Après ses aventures à Vienne, nous retrouvons Consuelo à Berlin, à la cour de FRÉDÉRIC II, où celui-ci l’a fait venir pour chanter dans son opéra royal. Dès le premier chapitre, nous l’entendons chanter un air de la Clemenza di Tito, de Hasse, sur un livret de Metastase.
(On connaît mieux de nos jours l’opéra que Mozart a écrit en 1791, d’après ce même livret.
Il y a moins de musique dans la Comtesse que dans Consuelo. En effet, George Sand transporte son héroïne à la cour du roi de Prusse et en profite pour faire des descriptions de cette cour, et des idées qui s’y échangeaient. On y trouve un certain Voltaire (oui, oui, celui que vous connaissez). Le despote éclairé a fait mettre Consuelo en prison pour avoir refusé de trahir les secrets de sa sœur la princesse, et elle sort de cette prison à l’aide d’un groupe mystérieux, les Invisibles, groupe auquel appartient le Comte de Saint-Germain, mais aussi l’imposteur Cagliostro.

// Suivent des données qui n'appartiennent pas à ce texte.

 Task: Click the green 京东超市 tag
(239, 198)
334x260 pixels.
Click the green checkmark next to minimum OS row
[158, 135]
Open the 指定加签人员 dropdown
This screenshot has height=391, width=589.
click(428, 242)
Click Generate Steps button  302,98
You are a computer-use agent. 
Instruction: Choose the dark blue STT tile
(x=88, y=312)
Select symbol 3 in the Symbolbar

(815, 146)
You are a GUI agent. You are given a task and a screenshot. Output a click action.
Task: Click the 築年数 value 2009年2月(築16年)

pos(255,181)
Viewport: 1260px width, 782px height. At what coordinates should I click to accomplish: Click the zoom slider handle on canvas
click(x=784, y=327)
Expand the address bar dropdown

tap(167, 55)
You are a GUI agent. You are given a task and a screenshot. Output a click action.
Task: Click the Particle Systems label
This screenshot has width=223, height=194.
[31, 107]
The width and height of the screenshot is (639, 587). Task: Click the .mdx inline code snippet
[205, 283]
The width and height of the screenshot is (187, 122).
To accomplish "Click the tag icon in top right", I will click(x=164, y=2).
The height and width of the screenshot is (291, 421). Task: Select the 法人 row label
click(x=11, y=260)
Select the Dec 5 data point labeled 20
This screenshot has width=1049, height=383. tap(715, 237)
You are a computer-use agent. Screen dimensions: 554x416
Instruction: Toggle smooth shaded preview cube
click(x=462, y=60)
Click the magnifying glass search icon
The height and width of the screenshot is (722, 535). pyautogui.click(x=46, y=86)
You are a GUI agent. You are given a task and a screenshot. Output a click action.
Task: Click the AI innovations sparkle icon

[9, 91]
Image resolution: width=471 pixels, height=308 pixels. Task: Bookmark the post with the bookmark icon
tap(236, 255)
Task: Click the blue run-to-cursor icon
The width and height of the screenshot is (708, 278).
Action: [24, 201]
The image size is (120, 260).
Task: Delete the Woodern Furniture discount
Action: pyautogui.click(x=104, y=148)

Plus avant dans le roman (feuilleton), alors que Consuelo se trouve dans un enfermement plus ou moins volontaire près du château des Invisibles, elle se rappelle les chansons qu’elle a composées quand elle était dans la prison de Frédéric II de Prusse, et elle se met à chanter le sublime « Lascia ch’io pianga », extrait de Rinaldo de Haendel.
Les Invisibles l’initient aux rites de leur société secrète, société qui ressemble à la Franc-Maçonnerie.
On retrouve Haendel quand, vers la fin du livre, Consuelo se rend à une fête où elle entend chanter « Chantons la gloire de Juda vainqueur » extrait de l’oratorio Judas Macchabée.
À la fin de son initiation, et emportée par son émotion, elle reprend l’air « I cieli immensi narrano » de Marcello, que l’on avait déjà entendu dans la première partie.
Moyennant un léger anachronisme, il me plaît d’imaginer qu’elle aurait pu entendre cette Marche funèbre maçonnique de Mozart ! (Mozart est né en 1756, alors que le roman est censé se passer dans les années 1750.)
Enfin, pour célébrer les retrouvailles de Consuelo et Albert, tout le monde chante « O hymen, o hyménée », écrit pour l’occasion par Porpora.